COLUMBUS, Ohio (AP) — Joey Hauser scored 17 points and No. 7 seed Michigan State clamped down defensively on No. 10 seed Southern California in the second half on Thursday for a 72-62 win in the first round of the NCAA Tournament’s East Region.
Coach Tom Izzo’s Spartans (20-12) will face the winner of the Vermont-Marquette matchup on Sunday for a spot in the Sweet 16. Marquette coach Shaka Smart sat on press row for part of the second half to get a closer look at what could be his next opponent.
Smart watched as Michigan State ramped up its defensive intensity after halftime to muzzle the streaky Trojans (22-11), who were knocked out in the tournament’s first round for the second straight year.
Tyson Walker and Jaden Akins added 12 points apiece for Michigan State, which held USC to 34% shooting in the second half. It felt like every possession was a challenge for the Trojans, who only stayed within range with some late 3-pointers and some atrocious free-throw shooting by Michigan State.
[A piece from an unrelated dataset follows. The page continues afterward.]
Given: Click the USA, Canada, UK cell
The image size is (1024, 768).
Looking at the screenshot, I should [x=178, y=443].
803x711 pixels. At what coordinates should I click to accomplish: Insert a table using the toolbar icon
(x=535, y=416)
The Spartans missed six straight from the line during one stretch while trying to close it out and finished 15 of 25 overall.
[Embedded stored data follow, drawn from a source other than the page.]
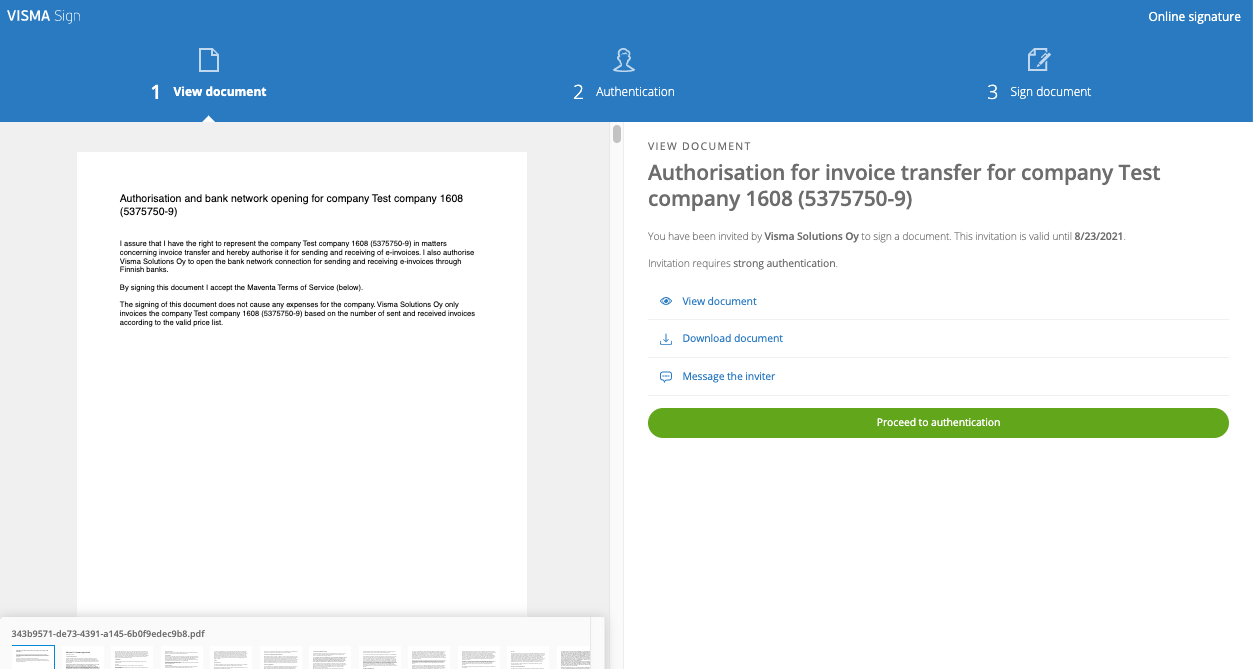The width and height of the screenshot is (1253, 669).
Task: Click the document preview scrollbar handle
Action: point(617,134)
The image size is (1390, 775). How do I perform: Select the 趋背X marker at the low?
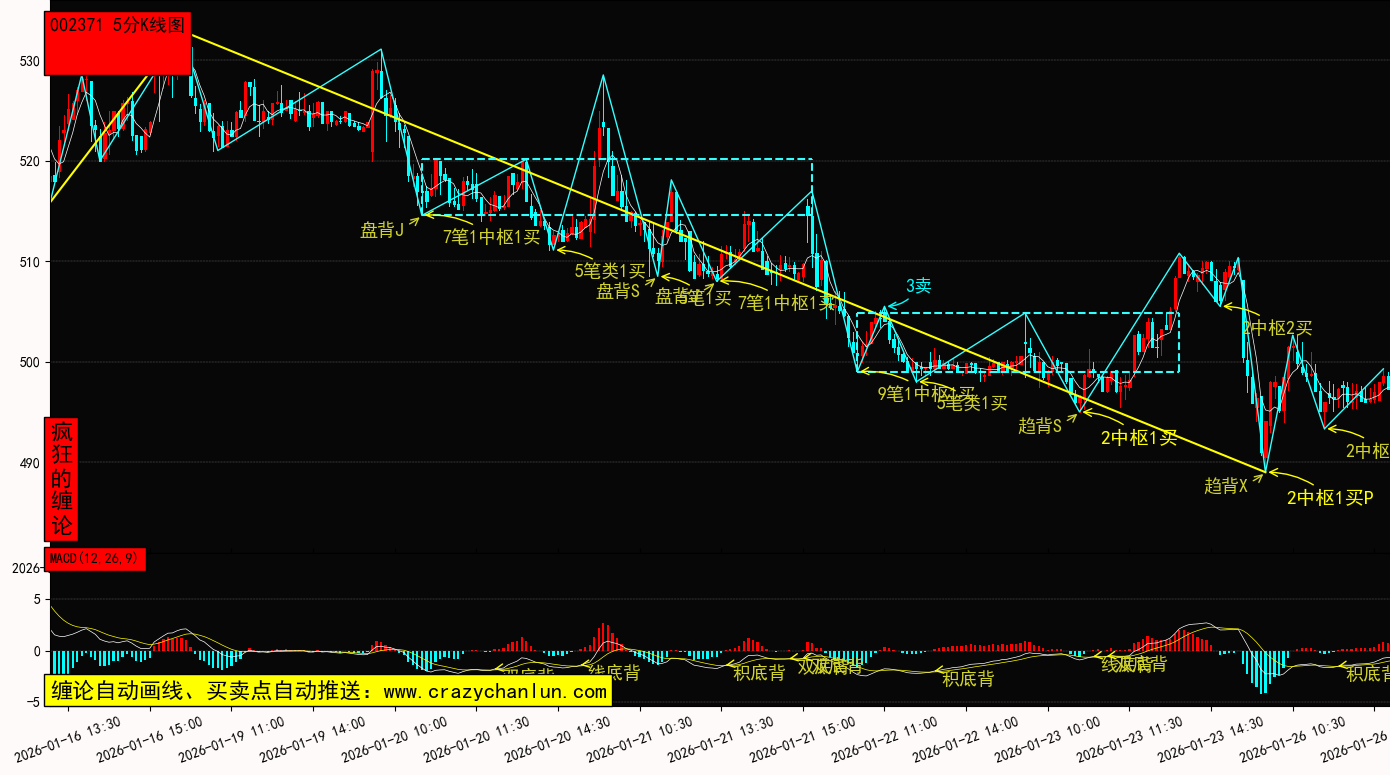point(1226,486)
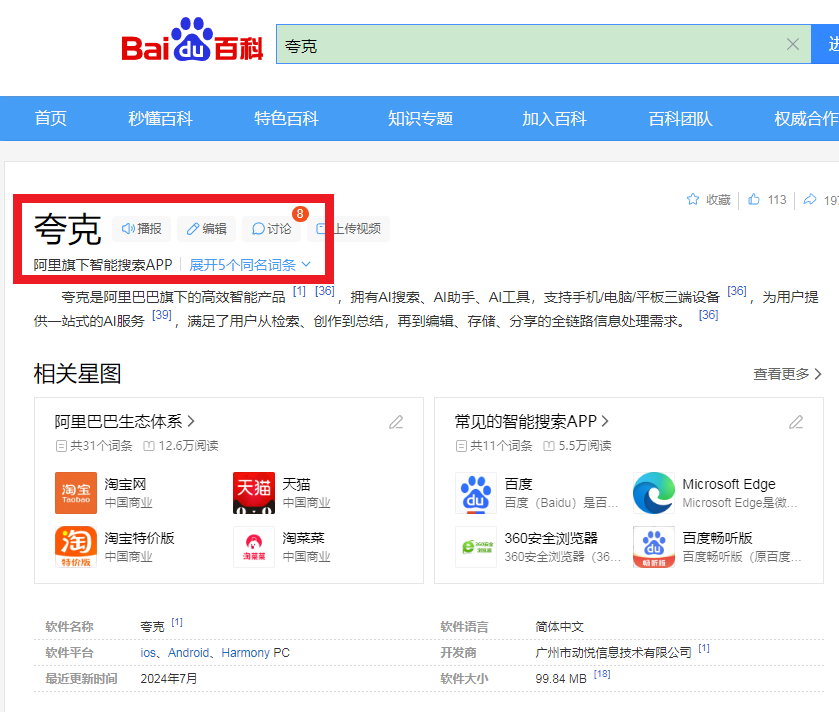点击分享图标分享词条
Screen dimensions: 839x712
pos(812,200)
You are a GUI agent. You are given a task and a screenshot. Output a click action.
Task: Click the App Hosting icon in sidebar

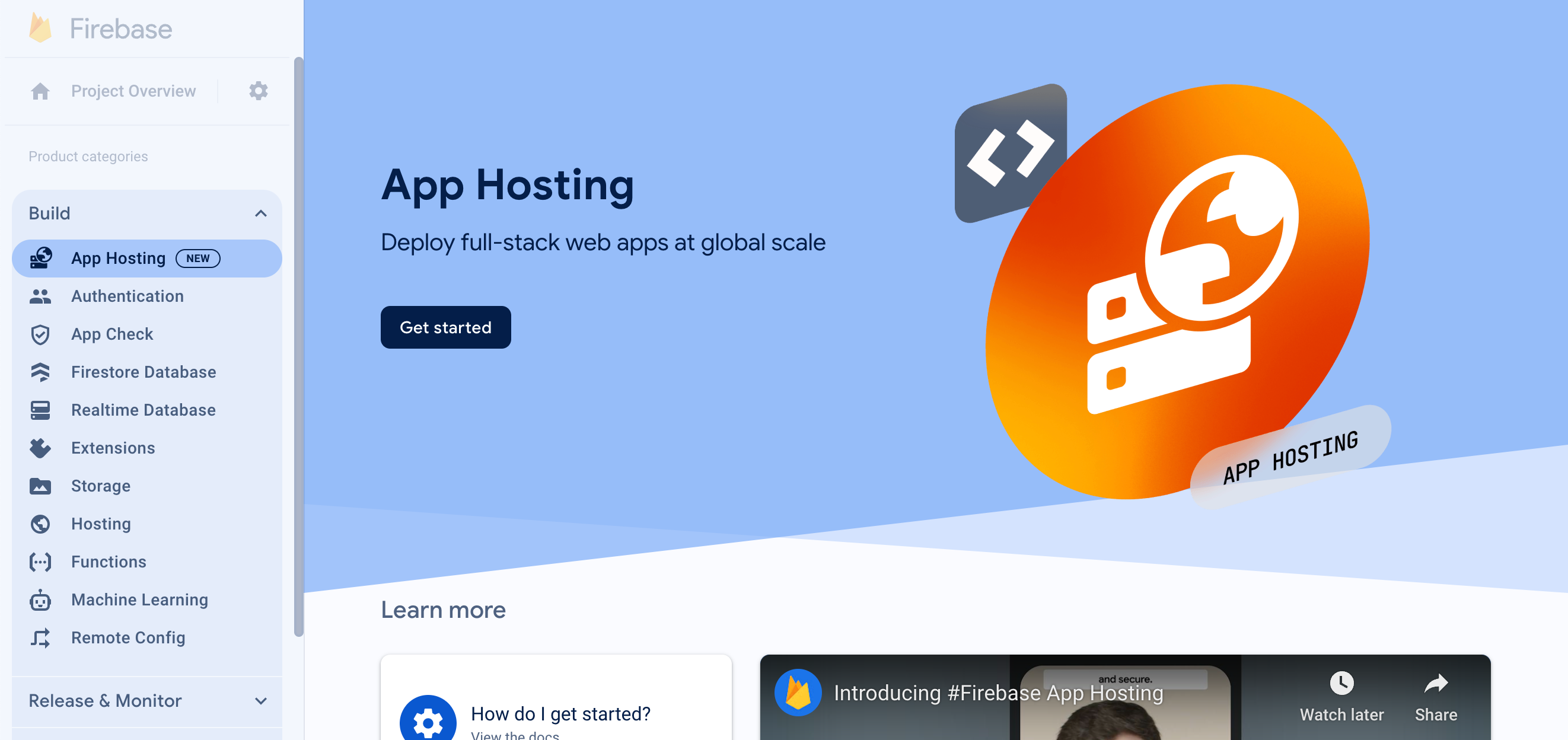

Joshua Morgan scored 14 and Kobe Johnson 13 to lead USC.
Michigan State, appearing in its 25th straight tournament under Izzo, will move on in what has been a unique and challenging season for the Spartans. The team became the face of a grief-stricken school after a gunman killed three students and injured five others in a campus shooting on Feb. 13.
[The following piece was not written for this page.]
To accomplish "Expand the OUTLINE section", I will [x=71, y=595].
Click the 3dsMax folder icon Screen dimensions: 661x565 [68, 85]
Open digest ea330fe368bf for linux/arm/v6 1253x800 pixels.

Playing in Big Ten country, and backed by a crowd wearing even more green on St. Patrick’s Day, the Spartans took control in the second half. A.J. Hoggard’s steal and layup put Michigan State ahead 58-49.
USC struggled to get any good looks at the basket and fell into a bigger hole when Hauser and Jaden Akins buried consecutive 3-pointers as Michigan State’s lead swelled to 66-51 with 4:23 left.
Johnson knocked down two 3s to pull USC within nine, but the Trojans couldn’t get any closer.
Izzo showed his soft, nurturing side, especially when he helped his team and the school cope following the tragedy.
However, he didn’t like being described as a “teddy bear.”
And while he’s not as fiery these days, the 68-year-old is still demanding of his players.
“I look in the mirror a lot,” he said, “and sometimes I don’t like what I see in me. And I let the players know that. So maybe the terror side will come out again. I had a parent tell me something two days ago that I really enjoyed: ‘Coach my kid, the hell with the outside stuff. Coach my kid.’
“So I’m coaching them. So hopefully I bring that with me this weekend and hopefully our team responds.”